U.S. Assistant Secretary: Russian mercenaries in Syria attempted to attack U.S. forces but failed
U.S. Assistant Secretary Wess Mitchell says that Russian mercenaries in Syria have attempted to attack U.S. forces but failed.
"Worse, [Russia's] reckless intervention in Syria and support for the Assad regime has raised the risk of confrontation with the West. The failed attack on U.S. forces by Russian mercenaries recently in Syria was one sobering example of this behavior; Moscow's aggressive rhetoric in the period leading up to and after the recent U.S.-led strikes is another," Mitchell said in a written testimony before the U.S. House Foreign Affairs Committee Hearing on "U.S. Policy Toward a Turbulent Middle East" on April 18, 2018.
In his words, the United States tries to avoid the escalation.
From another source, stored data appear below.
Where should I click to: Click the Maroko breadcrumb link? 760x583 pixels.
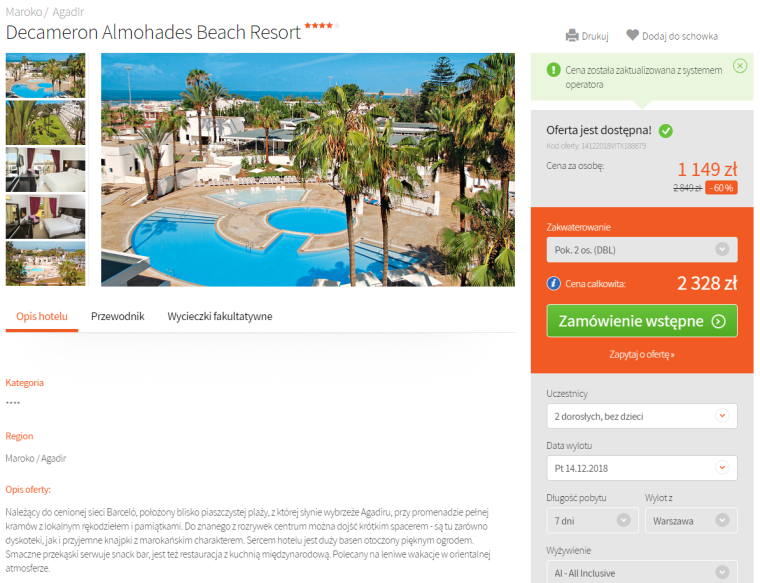click(24, 12)
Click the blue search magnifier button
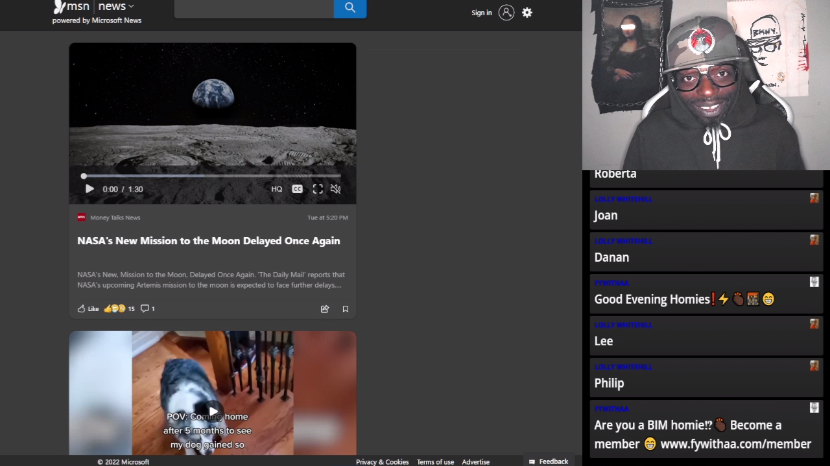The height and width of the screenshot is (466, 830). pos(350,8)
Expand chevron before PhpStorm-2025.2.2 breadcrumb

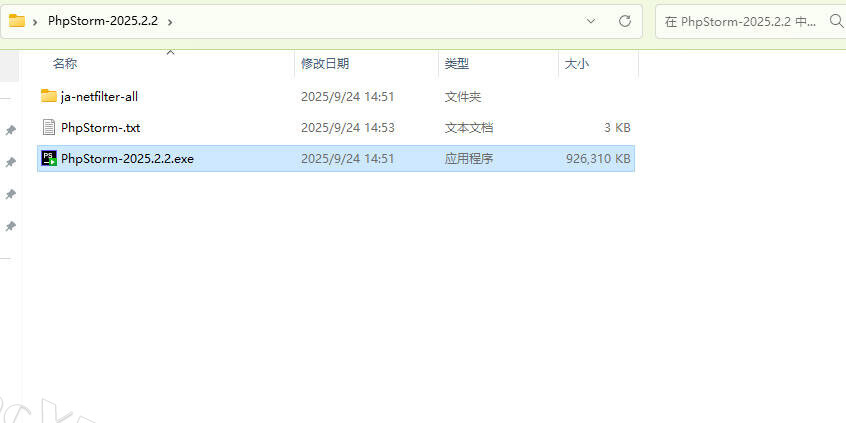click(x=35, y=20)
"America has done its part to avoid these escalatory spirals. We have brokered and maintain de-confliction channels to avoid collisions in an increasingly congested and complex battlespace. Communication between the Coalition and the Russians ensures the safety of our collective aircrews and assets. These efforts help minimize the risk of miscalculation, misunderstanding, or accidental engagement," he said.
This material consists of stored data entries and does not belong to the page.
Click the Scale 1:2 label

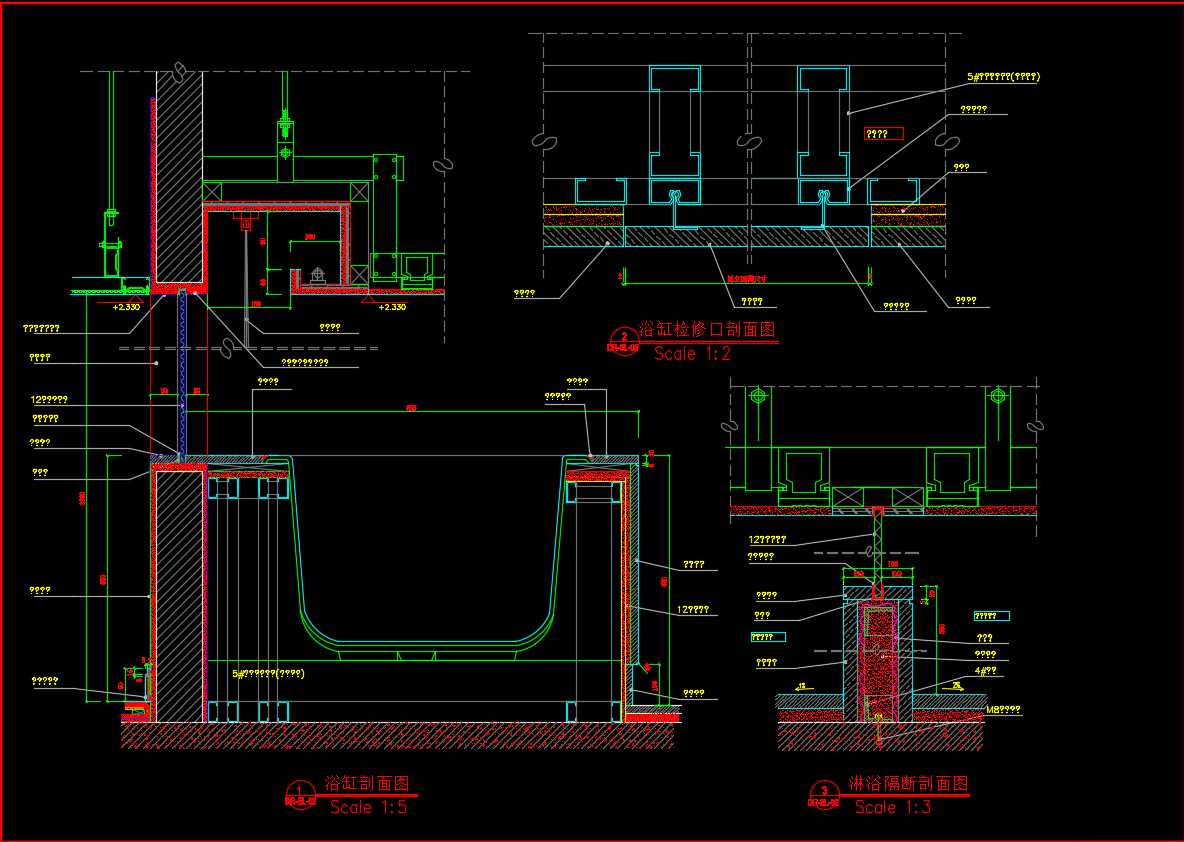pyautogui.click(x=692, y=353)
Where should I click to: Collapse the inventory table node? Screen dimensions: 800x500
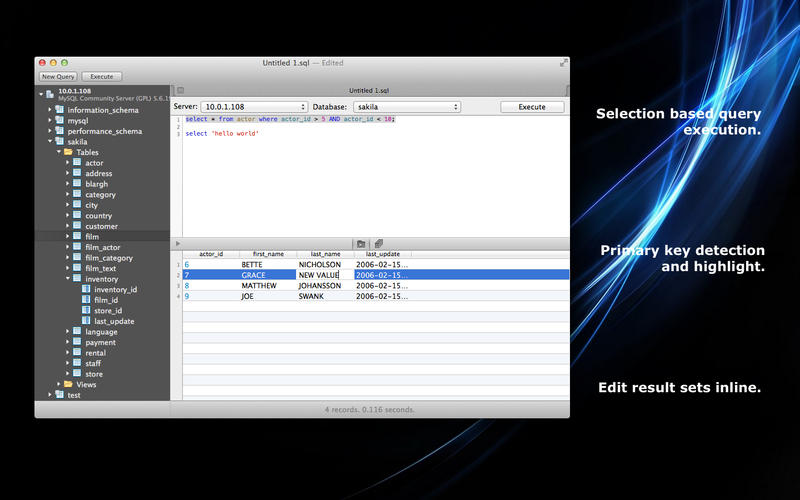[x=67, y=279]
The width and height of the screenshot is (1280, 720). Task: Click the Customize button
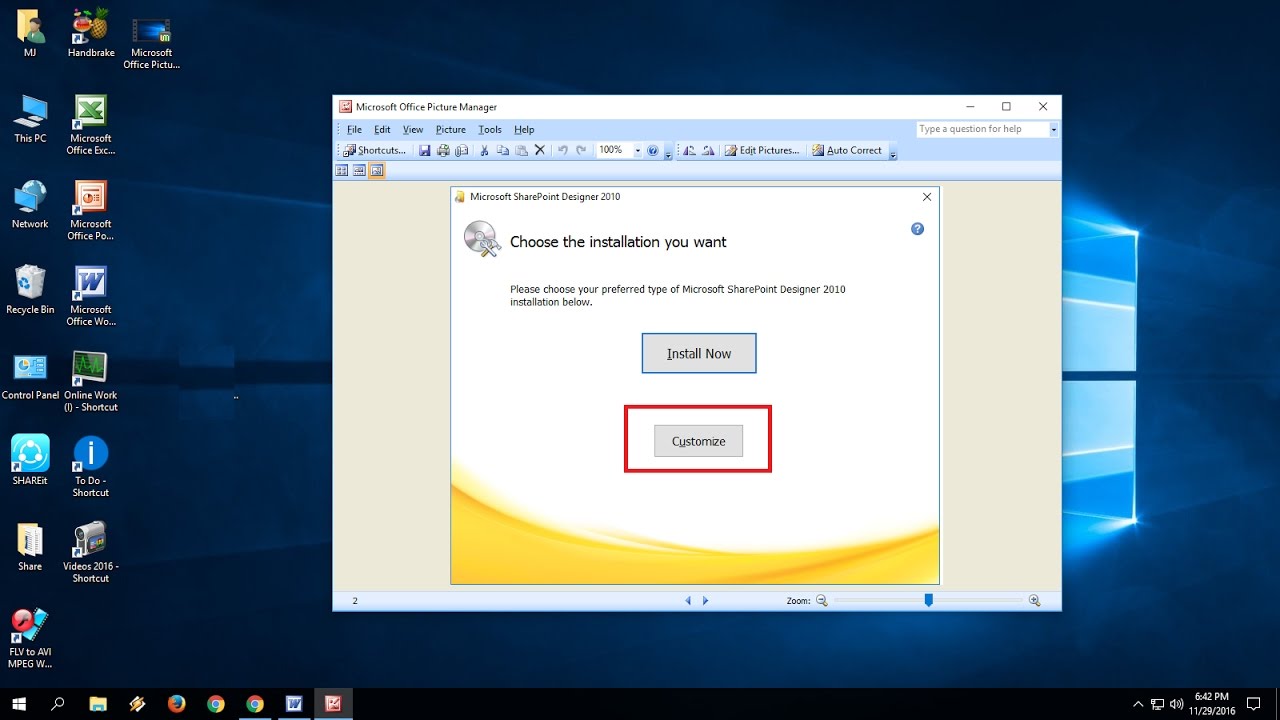[x=698, y=441]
"We do not seek a confrontation. But our forces will not hesitate to use necessary and proportionate force to defend themselves," he said.
In his words, the only viable path to a safe and secure Syria is through a political transition. This solution can only be achieved through a UN-led Geneva process to fully implement UNSCR 2254, he said.
"We are pushing Russia to be a constructive participant in this process and to bring Assad to the negotiating table," he said. "So far, Russia has ignored these calls and instead been a spoiler to Geneva."
As was reported, U.S. Defense Secretary Jim Mattis on March 27, 2018, said the U.S. had seen operations from Russian-affiliated forces in eastern Syria scaled back after U.S. fighter jets had fired on hundreds of alleged Russian mercenaries who fought with U.S.-backed forces in early February.